The surveyors had issued valuations on which a mortgage lender had relied when approving loans. The High Court found that the three valuations were excessive by 21 per cent, 11 per cent and 13.5 per cent respectively. As a result, when the properties were repossessed, the lender suffered losses. It argued that its losses were inflated as a result of negligent valuations and that the surveyors should compensate it to the extent that the losses were caused by the overvaluations.
There are a number of decided cases where the facts were similar, and it is accepted that valuation is not a precise science. Accordingly, a valuation may be incorrect without there being negligence on the part of the valuer.
The Court concluded that the first valuation was negligent, there being a number of similar properties which could serve as comparators to establish the ‘right’ valuation. The lender could claim damages.

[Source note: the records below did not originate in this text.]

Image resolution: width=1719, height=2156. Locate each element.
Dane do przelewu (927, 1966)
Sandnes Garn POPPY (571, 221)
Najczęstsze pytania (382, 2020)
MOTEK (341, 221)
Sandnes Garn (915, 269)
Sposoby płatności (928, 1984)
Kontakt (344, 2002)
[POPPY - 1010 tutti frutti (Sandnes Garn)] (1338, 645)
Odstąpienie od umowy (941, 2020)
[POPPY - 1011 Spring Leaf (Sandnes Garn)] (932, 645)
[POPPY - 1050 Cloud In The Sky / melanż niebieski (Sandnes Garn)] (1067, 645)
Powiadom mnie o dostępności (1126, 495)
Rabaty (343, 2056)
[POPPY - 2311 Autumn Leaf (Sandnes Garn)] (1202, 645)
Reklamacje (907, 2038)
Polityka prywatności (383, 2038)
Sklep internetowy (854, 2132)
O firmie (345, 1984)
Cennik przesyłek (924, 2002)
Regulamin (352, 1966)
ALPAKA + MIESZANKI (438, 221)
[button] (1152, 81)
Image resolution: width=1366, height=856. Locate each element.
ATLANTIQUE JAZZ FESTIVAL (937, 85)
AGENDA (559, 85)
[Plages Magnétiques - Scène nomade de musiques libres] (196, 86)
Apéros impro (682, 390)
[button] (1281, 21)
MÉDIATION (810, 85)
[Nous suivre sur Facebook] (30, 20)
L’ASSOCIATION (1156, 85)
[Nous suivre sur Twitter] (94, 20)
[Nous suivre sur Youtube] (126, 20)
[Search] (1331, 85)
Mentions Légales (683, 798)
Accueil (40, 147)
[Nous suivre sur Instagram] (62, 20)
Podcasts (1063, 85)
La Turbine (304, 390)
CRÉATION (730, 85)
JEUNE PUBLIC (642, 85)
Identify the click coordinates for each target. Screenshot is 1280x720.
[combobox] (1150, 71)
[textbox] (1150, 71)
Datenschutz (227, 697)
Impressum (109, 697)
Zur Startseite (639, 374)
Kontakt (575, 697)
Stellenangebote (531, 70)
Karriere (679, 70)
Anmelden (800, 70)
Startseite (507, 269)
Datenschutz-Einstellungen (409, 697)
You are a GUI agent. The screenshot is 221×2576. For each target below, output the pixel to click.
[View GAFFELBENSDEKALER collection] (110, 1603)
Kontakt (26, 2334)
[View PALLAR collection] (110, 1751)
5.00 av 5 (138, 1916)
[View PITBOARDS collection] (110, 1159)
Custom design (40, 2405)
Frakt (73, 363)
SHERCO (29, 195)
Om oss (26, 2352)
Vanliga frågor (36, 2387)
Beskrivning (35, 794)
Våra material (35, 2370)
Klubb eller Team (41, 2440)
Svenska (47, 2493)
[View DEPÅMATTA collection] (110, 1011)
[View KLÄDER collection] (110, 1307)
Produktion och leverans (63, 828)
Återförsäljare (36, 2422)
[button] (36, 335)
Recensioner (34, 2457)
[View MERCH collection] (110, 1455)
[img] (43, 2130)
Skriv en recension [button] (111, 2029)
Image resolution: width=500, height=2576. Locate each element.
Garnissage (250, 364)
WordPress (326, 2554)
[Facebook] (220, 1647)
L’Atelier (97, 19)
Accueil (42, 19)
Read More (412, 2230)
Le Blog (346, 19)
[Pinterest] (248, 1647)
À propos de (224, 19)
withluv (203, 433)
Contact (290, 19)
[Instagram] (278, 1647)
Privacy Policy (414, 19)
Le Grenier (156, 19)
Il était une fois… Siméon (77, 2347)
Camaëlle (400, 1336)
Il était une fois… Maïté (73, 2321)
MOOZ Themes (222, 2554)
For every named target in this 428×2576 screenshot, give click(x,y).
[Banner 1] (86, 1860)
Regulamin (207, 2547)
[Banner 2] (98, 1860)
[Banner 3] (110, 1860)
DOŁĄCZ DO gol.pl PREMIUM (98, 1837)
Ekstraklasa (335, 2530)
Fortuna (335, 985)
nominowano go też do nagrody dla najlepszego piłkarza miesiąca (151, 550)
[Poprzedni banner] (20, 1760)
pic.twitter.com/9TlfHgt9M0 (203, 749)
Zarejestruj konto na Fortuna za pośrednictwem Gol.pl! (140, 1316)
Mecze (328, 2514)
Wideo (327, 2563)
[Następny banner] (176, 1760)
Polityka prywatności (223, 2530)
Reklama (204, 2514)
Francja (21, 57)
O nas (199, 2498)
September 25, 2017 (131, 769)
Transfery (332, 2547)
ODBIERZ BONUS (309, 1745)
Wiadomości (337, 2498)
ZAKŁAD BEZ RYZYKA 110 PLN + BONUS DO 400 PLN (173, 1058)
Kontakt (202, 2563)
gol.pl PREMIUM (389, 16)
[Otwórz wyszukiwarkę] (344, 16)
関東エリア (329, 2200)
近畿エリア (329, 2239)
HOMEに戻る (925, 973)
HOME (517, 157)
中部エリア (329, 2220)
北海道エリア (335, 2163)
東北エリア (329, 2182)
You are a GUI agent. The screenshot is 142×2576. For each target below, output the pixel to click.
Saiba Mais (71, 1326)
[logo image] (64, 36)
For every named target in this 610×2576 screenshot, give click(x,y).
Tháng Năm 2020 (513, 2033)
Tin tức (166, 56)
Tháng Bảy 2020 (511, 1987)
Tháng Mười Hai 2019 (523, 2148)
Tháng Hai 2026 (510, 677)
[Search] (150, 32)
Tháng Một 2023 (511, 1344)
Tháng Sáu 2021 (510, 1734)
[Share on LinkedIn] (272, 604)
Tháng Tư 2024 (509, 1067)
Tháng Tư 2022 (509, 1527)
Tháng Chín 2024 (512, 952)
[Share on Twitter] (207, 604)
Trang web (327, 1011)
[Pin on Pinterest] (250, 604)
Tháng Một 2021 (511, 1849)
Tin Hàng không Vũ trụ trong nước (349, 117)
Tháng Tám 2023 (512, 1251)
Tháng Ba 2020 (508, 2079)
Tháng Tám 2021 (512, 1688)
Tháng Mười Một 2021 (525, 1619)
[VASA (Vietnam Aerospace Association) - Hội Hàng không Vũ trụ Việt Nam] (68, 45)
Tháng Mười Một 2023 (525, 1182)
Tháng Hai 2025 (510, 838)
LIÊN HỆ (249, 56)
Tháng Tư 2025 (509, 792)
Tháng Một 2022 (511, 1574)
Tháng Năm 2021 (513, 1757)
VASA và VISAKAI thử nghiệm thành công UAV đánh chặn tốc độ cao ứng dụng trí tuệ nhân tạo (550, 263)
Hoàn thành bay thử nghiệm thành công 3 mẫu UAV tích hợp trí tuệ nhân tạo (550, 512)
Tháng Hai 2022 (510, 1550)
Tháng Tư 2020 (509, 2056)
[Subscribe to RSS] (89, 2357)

In this case, the Court regarded the permissible error to be in the region of 5 per cent.
The second valuation was also held to be negligent, despite the ‘distinctive’ nature of the property.
In the third case, the Court concluded that the valuation was negligent, but the financial position of the borrower prior to the purchase was such that a ‘prudent lender’ would not have made such a large advance (95 per cent loan- to-value). In that case, the valuers were found liable for only 50 per cent of the lender’s losses.
The ‘allowable’ margin of error in such cases depends on several factors, most importantly the number of comparable properties there are which support the valuation, the financial circumstances of the buyer and the inherent riskiness of the loan.